Source code of SELF-EdiT: Structure-constrained Molecular Optimization using SELFIES Editing Transformer
- Pytorch version == 1.8.0
- Python version == 3.7.x
Creating an environment with commands.
git clone https://github.com/sungmin630/SELF-EdiT.git
cd SELF-EdiT
conda env create -f environment.yml
Cloning and installing the following projects.

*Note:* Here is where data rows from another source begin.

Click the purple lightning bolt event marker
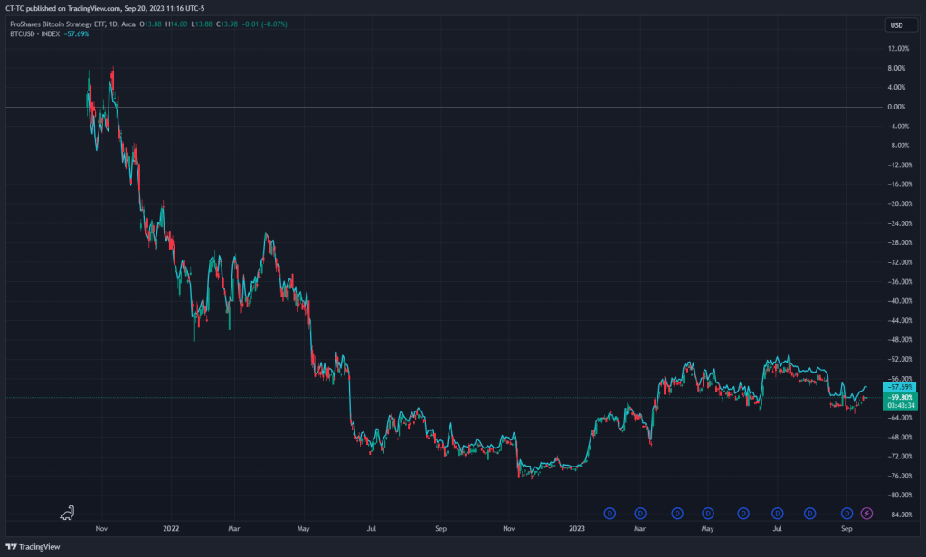The height and width of the screenshot is (557, 926). pos(866,514)
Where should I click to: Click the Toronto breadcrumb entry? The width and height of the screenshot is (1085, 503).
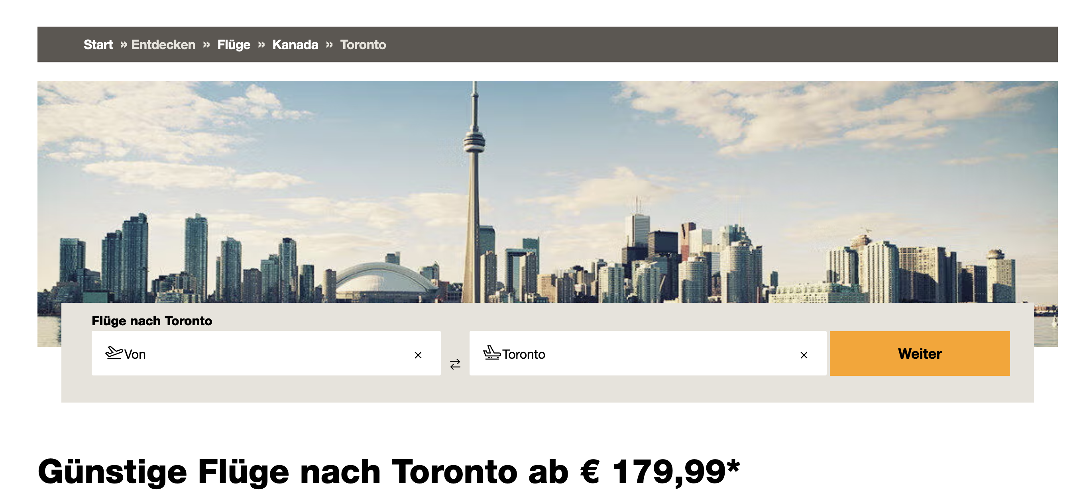[x=363, y=45]
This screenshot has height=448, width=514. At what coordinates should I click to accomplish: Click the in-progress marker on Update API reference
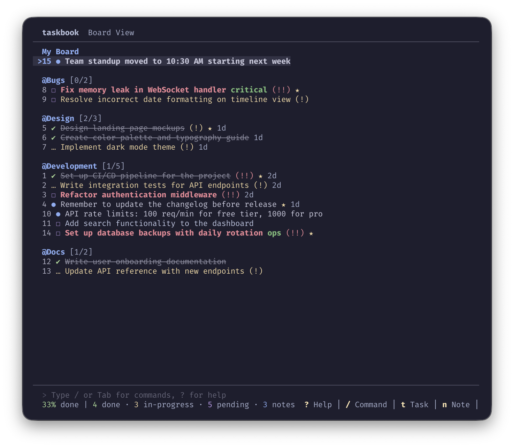pyautogui.click(x=58, y=271)
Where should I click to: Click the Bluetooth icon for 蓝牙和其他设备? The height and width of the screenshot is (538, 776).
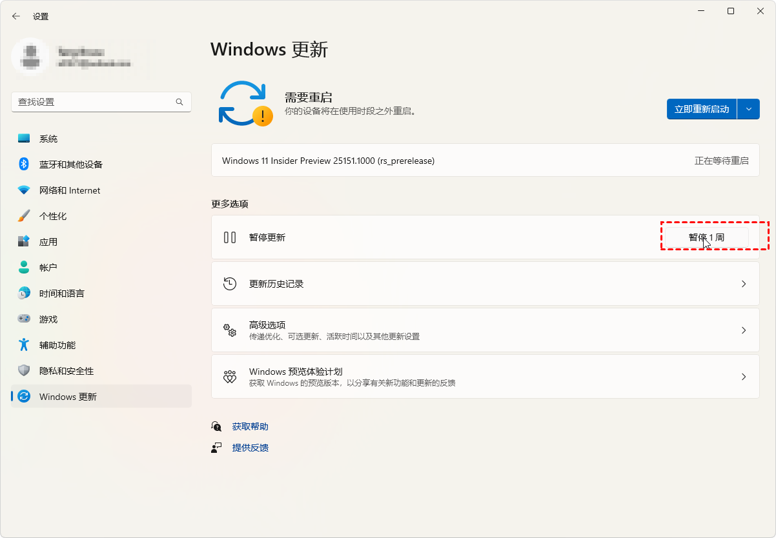(24, 164)
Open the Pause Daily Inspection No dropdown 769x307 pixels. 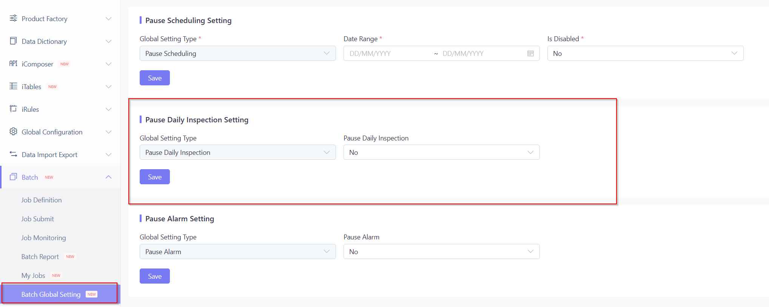point(441,153)
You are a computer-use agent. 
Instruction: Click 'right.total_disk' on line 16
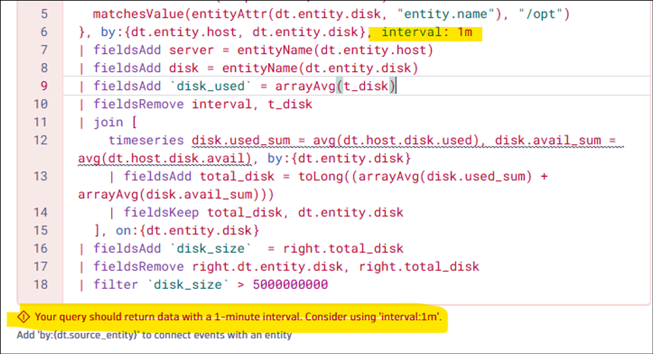point(343,249)
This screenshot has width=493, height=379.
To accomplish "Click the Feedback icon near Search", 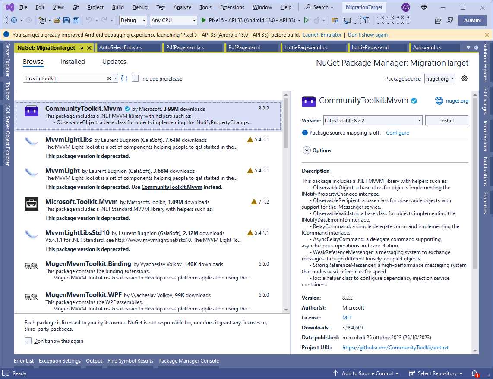I will click(x=423, y=7).
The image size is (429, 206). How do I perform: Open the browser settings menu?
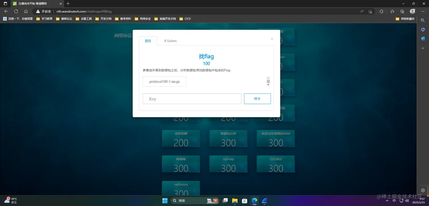click(422, 11)
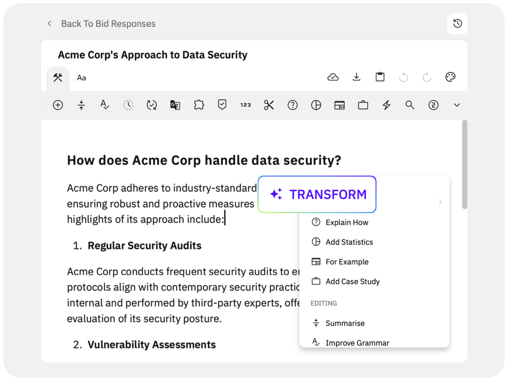Click the translate icon in the toolbar

(x=175, y=105)
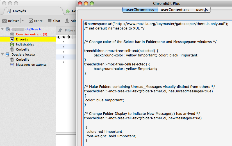The image size is (232, 146).
Task: Click the Relever get-mail envelope icon
Action: click(4, 21)
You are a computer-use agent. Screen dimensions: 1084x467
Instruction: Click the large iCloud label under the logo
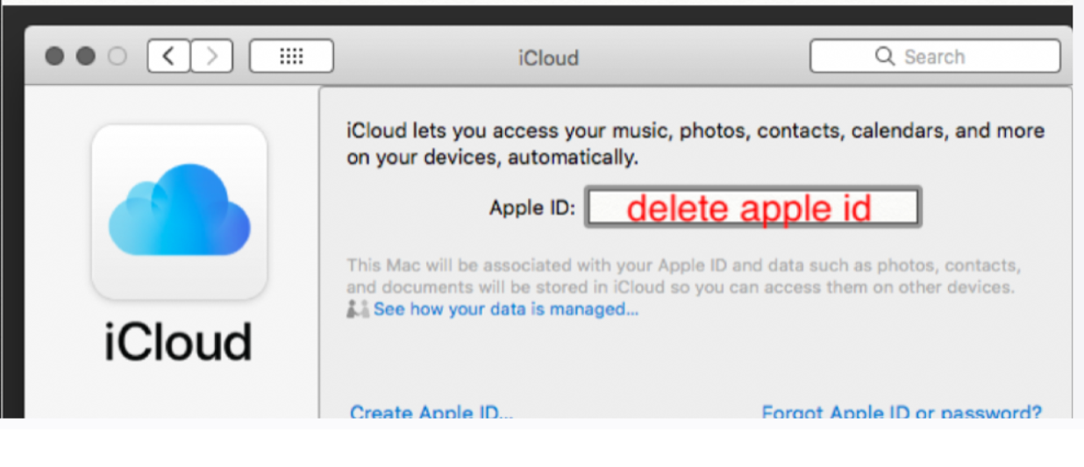pyautogui.click(x=179, y=342)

git clone https://github.com/sungmin630/fairseq.git
cd fairseq
# Make sure to set the CUDA_HOME in your environment to use the lib_nat.
pip install --editable ./
python setup.py build_ext --inplace
After the overall installation, make sure the directory of the project is as follows:
.
├── checkpoints
│ ├── drd2
| │ ├── mo_lev
│ | └── simcse
│ └── qed
| ├── mo_lev
│ └── simcse
├── dataset
│ ├── drd2
| │ ├── aug_data
| │ ├── bin_data
│ | └── emb_data
│ ├── qed
| │ ├── aug_data
| │ ├── bin_data
│ │ └── emb_data
│ └── ...
├── fairseq
├── fairseq_mo
├── results
├── envurinment.yml
├── preprocess.py
├── train_simcse.py
└── README.md
In the following code, the values that can be used in {PROPERTY} are "drd2" and "qed".
python preprocess.py \
--source-lang low\
--target-lang high\
--user-dir fairseq_mo \
--task molecule_lev \
--trainpref dataset/{PROPERTY}/aug_data/train\
--validpref dataset/{PROPERTY}/aug_data/valid\
--testpref dataset/{PROPERTY}/aug_data/test\
--destdir dataset/{PROPERTY}/bin_data \
--joined-dictionary\
--workers 1\
--padding-factor 1
First, run the code /dataset/prepare_data_for_SimCSE.ipynb
Then, run the following code:
python train_simcse.py \
--model_type bert \
--model_name_or_path bert-base-uncased \
--tokenizer_name dataset/{PROPERTY}/emb_data/tokenizer \
--train_file dataset/{PROPERTY}/emb_data/tokens.txt \
--max_seq_length 50 \
--output_dir checkpoints/{PROPERTY}/simcse
Finally, run the code /dataset/extract_embedding from_SimCSE.ipynb
fairseq-train \
dataset/{PROPERTY}/bin_data \
--save-dir checkpoints/{PROPERTY}/mo_lev \
--user-dir fairseq_mo \
--task molecule_lev \
--criterion nat_loss \
--arch selfedit_transformer \
--noise no_noise \
--share-all-embeddings \
--encoder-embed-dim 768 \
--encoder-embed-path dataset/{PROPERTY}/emb_data/dict.emb \
--decoder-embed-path dataset/{PROPERTY}/emb_data/dict.emb \
--optimizer adam --adam-betas '(0.9,0.98)' \
--lr 0.0001 --lr-scheduler inverse_sqrt \
--stop-min-lr '1e-09' --warmup-updates 1000 \
--warmup-init-lr '1e-07' --label-smoothing 0.1 \
--dropout 0.3 --weight-decay 0.01 \
--apply-bert-init \
--log-format 'simple' \
--log-interval 100 \
--log-file checkpoints/{PROPERTY}/mo_lev/logs\
--max-tokens 8000 \
--save-interval 10 \
--max-update 120000\
--disable-validation
fairseq-generate \
dataset/{PROPERTY}/bin_data \
--gen-subset test \
--user-dir fairseq_mo \
--task molecule_lev \
--path checkpoints/{PROPERTY}/mo_lev/{file_name} \
--iter-decode-max-iter {ITER_NUM} \
--results-path results/{PROPERTY}/{dir_name} \
--iter-decode-eos-penalty 0 \
--beam 1 --remove-bpe \
--batch-size 400
MIT © Shengmin Piao & Jonghwan Choi.